Subject: Re: TCP extensions: Tahoe, Vegas, ...?
To: Hubert Feyrer <hubert@feyrer.de>
From: Jonathan Stone <jonathan@dsg.stanford.edu>
List: tech-net
Date: 06/03/2005 18:14:51
In message <Pine.GSO.4.61.0506040236370.20116@rfhpc8317>Hubert Feyrer writes
>On Fri, 3 Jun 2005, Rui Paulo wrote:
>>> - TCP-NewReno
>>
>> net.inet.tcp.newreno
>> net.inet6.tcp6.newreno
>
>Hrm. This reminds me of our state of sysctl (non)documentation. :-(
>
>
>>> - TCP-Vegas
>> See http://catarina.usc.edu/yaxu/Vegas/Html/vegas.html.
>
>Looking at the patch and NetBSD, it seems that this was never included. 

Isn't that URL a pointer to Peter Danzig's work?

>Can someone confirm this?

Correct. It was not included. I suppose it could be resurrected if
there is interest. But it should definitely not be enabled by default.
Personally I don't see any reason (marketing brag^h^h^h^hchecklists
aside), to include TCP-Vegas.

As best I recall, TCP-Vegas never proceeded much beyond experimental
status, largely because its performance depends on two critical
parameters (called alpha and beta in the TCP-Vegas literature).
Nobody really knows (or knew, its been a decade) how to tune those two
crucial parameters for different link speeds -- let alone how to get
TCP-Vegas to automatically tune the parameters itself.

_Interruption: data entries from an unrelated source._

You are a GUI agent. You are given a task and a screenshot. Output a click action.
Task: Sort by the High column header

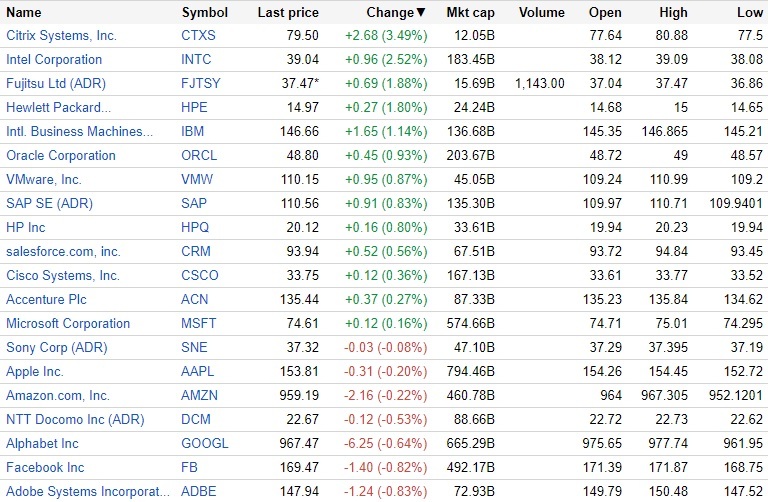(x=673, y=13)
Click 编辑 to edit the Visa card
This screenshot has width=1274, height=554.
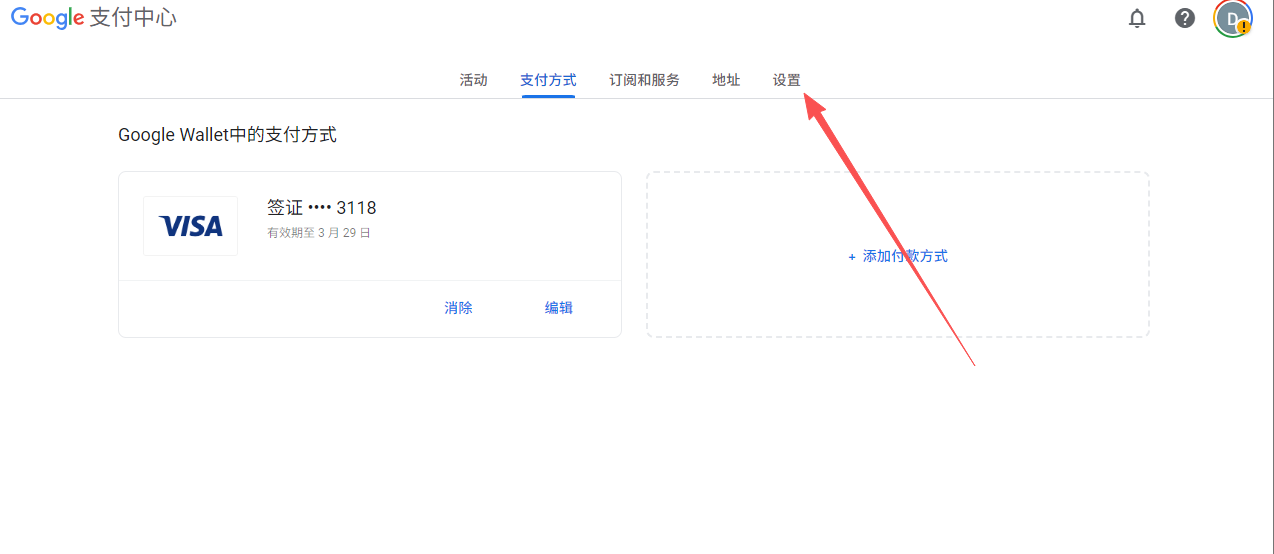click(x=558, y=308)
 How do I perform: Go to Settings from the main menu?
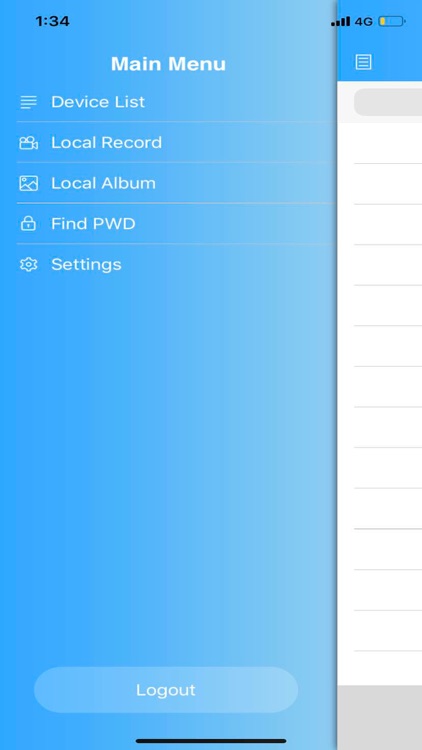pos(177,264)
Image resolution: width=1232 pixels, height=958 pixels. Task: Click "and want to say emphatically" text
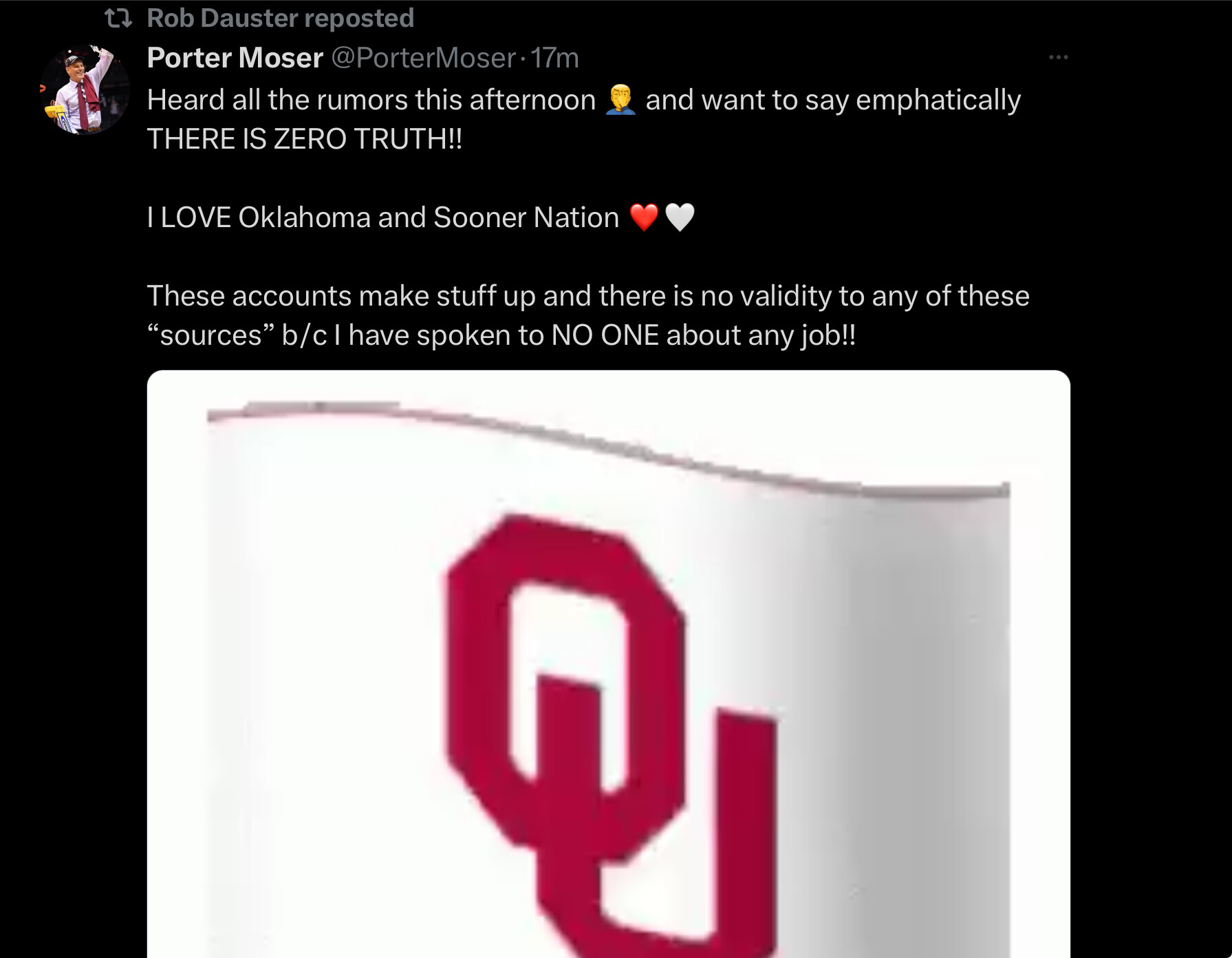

That's what I recall Prof.  Danzig saying in the corridors at SIGCOMM
ten years ago; anyone interested could check Citeseer to see if
there's newer news than Peter Danzig et al's replication of the
original Arizona results (SIGCOMM 95), or Mark Almann et al's paper
from circa 1996, analyzing and comparing TCP-Vegas and Reno.

(If memory seves, _the_ significant difference was that Reno oscillates
around a send rate where all the buffers up to the bottleneck router
fill, then you experience lots of drop; whereas Vegas steady-state doesn't
fill nearly so many router buffers.  But all that work predates RED
and FRED and ECN. I dunno if anyone has investigated Vegas-like send
policies with an FRED or ECN network. Maybe ns2 has all the pieces?)

OTOH, I'm sure Linux has code, but I bet its not enabled by default.
I wonder how many people actually use it.